- Task goal -
Start to finish, reproduce the records below with nothing missing.

- Dataset records -

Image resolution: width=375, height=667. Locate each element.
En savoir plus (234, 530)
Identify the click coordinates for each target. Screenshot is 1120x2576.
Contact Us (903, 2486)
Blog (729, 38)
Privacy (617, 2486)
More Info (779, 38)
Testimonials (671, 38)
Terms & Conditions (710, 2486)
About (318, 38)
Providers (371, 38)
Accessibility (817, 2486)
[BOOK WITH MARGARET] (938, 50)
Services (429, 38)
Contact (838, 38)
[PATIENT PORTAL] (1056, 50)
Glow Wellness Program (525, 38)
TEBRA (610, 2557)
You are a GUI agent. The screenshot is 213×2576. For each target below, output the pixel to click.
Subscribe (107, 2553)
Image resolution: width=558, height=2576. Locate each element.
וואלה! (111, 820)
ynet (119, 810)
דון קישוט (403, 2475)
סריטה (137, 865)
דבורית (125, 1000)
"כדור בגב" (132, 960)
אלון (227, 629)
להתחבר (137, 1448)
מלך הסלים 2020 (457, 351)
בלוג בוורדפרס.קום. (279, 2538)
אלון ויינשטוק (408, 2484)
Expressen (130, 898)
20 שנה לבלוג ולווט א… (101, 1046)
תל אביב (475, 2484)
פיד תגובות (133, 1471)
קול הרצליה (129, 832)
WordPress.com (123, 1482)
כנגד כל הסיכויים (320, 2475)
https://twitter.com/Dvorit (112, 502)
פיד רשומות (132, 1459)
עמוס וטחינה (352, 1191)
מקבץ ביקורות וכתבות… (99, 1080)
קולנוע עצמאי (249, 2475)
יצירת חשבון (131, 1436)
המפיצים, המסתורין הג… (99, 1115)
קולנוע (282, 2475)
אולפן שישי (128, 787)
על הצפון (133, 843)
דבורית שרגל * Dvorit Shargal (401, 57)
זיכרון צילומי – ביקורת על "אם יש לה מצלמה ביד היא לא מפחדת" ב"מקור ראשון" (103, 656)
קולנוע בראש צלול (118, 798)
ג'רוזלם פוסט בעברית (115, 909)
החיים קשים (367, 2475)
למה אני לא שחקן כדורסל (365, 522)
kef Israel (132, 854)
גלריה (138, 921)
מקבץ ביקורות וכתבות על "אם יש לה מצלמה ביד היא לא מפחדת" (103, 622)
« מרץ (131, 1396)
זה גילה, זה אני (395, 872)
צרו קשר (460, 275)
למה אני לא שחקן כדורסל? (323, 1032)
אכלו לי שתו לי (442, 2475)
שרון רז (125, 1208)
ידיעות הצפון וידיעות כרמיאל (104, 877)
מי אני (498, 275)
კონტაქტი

- Solution to this exercise -
Image resolution: width=375, height=667. Locate each element.
En savoir plus (234, 530)
Identify the click coordinates for each target. Screenshot is 1120x2576.
Contact Us (903, 2486)
Blog (729, 38)
Privacy (617, 2486)
More Info (779, 38)
Testimonials (671, 38)
Terms & Conditions (710, 2486)
About (318, 38)
Providers (371, 38)
Accessibility (817, 2486)
[BOOK WITH MARGARET] (938, 50)
Services (429, 38)
Contact (838, 38)
[PATIENT PORTAL] (1056, 50)
Glow Wellness Program (525, 38)
TEBRA (610, 2557)
You are a GUI agent. The screenshot is 213×2576. For each target below, output the pixel to click.
Subscribe (107, 2553)
Image resolution: width=558, height=2576. Locate each element.
וואלה! (111, 820)
ynet (119, 810)
דון קישוט (403, 2475)
סריטה (137, 865)
דבורית (125, 1000)
"כדור בגב" (132, 960)
אלון (227, 629)
להתחבר (137, 1448)
מלך הסלים 2020 (457, 351)
בלוג בוורדפרס.קום. (279, 2538)
אלון ויינשטוק (408, 2484)
Expressen (130, 898)
20 שנה לבלוג ולווט א… (101, 1046)
תל אביב (475, 2484)
פיד תגובות (133, 1471)
קול הרצליה (129, 832)
WordPress.com (123, 1482)
כנגד כל הסיכויים (320, 2475)
https://twitter.com/Dvorit (112, 502)
פיד רשומות (132, 1459)
עמוס וטחינה (352, 1191)
מקבץ ביקורות וכתבות… (99, 1080)
קולנוע עצמאי (249, 2475)
יצירת חשבון (131, 1436)
המפיצים, המסתורין הג… (99, 1115)
קולנוע (282, 2475)
אולפן שישי (128, 787)
על הצפון (133, 843)
דבורית שרגל * Dvorit Shargal (401, 57)
זיכרון צילומי – ביקורת על "אם יש לה מצלמה ביד היא לא מפחדת" ב"מקור ראשון" (103, 656)
קולנוע בראש צלול (118, 798)
ג'רוזלם פוסט בעברית (115, 909)
החיים קשים (367, 2475)
למה אני לא שחקן כדורסל (365, 522)
kef Israel (132, 854)
גלריה (138, 921)
מקבץ ביקורות וכתבות על "אם יש לה מצלמה ביד היא לא מפחדת" (103, 622)
« מרץ (131, 1396)
זה גילה, זה אני (395, 872)
צרו קשר (460, 275)
למה אני לא שחקן כדורסל? (323, 1032)
אכלו לי שתו לי (442, 2475)
שרון רז (125, 1208)
ידיעות הצפון וידיעות כרמיאל (104, 877)
מי אני (498, 275)
კონტაქტი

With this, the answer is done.